Она произнесла тем же ровным голосом:
– Что-то в вас странное, сэр…
– Ричард, – сказал я. – Сэр Ричард!
– …сэр Ричард. Как будто вы постоянно защищаетесь и в то же время нападаете. С вами что-то случилось? Я имею в виду помимо этого… неприятного столкновения с сэром Питером Суллингом, а затем и бароном Унгером.
Я сказал пристыженно:
– Да вроде ничего. Наверное, я из такого королевства, что как кипящий котел…
– Вы такой один? – спросила она. – Я слышала, что к соседям вторглась неизвестно откуда армия чужаков, все жгут и всех убивают. Это вы ее привели?
Она смотрела прямо, взгляд строг, я чувствовал странное очарование ее красоты и проницательности, никто так прямо и точно еще не ставил вопросы, что за дивная женщина, и ей всего семнадцать лет…
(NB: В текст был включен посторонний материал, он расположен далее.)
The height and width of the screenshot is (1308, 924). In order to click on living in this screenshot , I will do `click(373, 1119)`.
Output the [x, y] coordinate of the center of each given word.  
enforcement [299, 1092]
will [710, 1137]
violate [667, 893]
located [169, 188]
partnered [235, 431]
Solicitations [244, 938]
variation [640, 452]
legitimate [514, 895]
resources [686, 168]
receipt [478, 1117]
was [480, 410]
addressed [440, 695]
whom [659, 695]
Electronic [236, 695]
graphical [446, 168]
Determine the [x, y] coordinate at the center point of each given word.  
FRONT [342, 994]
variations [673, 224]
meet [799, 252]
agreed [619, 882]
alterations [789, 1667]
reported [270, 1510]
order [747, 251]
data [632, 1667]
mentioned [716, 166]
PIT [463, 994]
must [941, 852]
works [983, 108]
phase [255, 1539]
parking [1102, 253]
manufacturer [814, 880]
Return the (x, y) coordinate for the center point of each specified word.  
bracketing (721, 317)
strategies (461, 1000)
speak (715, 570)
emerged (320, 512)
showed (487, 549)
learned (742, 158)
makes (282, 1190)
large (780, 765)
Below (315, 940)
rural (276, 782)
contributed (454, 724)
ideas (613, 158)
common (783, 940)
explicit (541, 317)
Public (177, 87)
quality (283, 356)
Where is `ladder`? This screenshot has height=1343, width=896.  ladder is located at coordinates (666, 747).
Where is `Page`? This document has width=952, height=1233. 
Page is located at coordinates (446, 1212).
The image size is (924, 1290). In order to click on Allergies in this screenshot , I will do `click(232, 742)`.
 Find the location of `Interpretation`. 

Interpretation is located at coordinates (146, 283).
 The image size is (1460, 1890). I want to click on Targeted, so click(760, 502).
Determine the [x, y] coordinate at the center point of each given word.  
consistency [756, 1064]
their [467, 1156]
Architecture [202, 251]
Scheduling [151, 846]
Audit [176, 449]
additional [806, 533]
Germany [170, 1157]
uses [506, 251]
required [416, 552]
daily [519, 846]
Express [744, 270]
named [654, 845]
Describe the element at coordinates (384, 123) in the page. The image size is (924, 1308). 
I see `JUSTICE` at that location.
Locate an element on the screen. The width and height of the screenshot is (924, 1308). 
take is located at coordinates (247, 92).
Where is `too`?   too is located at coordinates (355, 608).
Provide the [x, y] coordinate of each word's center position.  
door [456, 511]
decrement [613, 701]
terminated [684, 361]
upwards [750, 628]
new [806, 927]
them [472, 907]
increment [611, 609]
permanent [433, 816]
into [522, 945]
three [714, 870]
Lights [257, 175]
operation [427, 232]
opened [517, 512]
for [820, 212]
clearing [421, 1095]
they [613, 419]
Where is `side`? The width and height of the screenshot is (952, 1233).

– Насчет всех, – сказал я уклончиво, – это брехня. Просто мы пришли из мира, где знают разницу между рыбой и удочкой…
Она произнесла настороженно:
– Вроде бы все знают. Или что-то особое?
– Можно человеку дать рыбу, – сказал я, – на пропитание, а можно дать удочку. В первом случае съест и снова попросит, во втором – научится, пусть и с трудом, ловить сам. Находки старинных артефактов сослужили плохую службу. Самые умные стараются их снова заставить работать, даже не понимая принципа действия, вместо того, чтобы придумывать что-то самим. Мы должны давать людям только удочки.
Она сказала с иронией:
– Если натыкаетесь на склад с рыбой, всю выбрасываете?
– Лучше сделать так, – сказал я непреклонно, – чем стать бездумным жруном. Когда ловишь рыбу сам, а не получаешь в подарок, подбираешь тщательно наживку, совершенствуешь крючки, изобретаешь сети, неводы, придумываешь ночной и подледный лов, сперва ловишь с берега, потом создаешь лодки, плоты, катамараны, лайнеры, модифицируешь саму рыбу, чтоб росла крупнее, витаминнее и чтоб сама в сеть лезла…
Она сказала серьезно:
– Вы опасный человек.
– Почему?
– Если готовы отказываться от древних сокровищ… только потому, что надо развивать ремесло самим, то это просто… бесчеловечно!
Я подумал, кивнул.
– Да, конечно. Когда говорят о человеческом, то почему-то всегда имеют в виду самое что ни есть скотское. Принцесса, я – паладин. Это значит, в человеке буду выжигать все скотское и растить то, что заложил Господь.
Она зябко пожала плечами.
– Вот и выжигайте в себе, – произнесла она враждебно. – А других не трогайте.
– Церковь отвечает за всех, – возразил я. – А небольшим кровопусканием человека спасают от смерти.
Она прошептала в ужасе:
– Я и не знала, сэр, насколько вы чудовищно жестоки!
Я посмотрел на нее рыбьими глазами.
– А вы и сейчас не знаете.
Она надменно вздернула подбородок и пошла через зал, ее камеристки двигались за ней с постными лицами, глядя строго перед собой. Нашего разговора, похоже, в самом деле не слышали, слишком занятые, чтобы блюсти и соответствовать.
До приема у короля остаются, по моим прикидкам, считаные минуты, не сидится в покоях, я оставил друзей и вышел в зал, из группы придворных тут же вычленился сэр Ашворд и поспешил ко мне.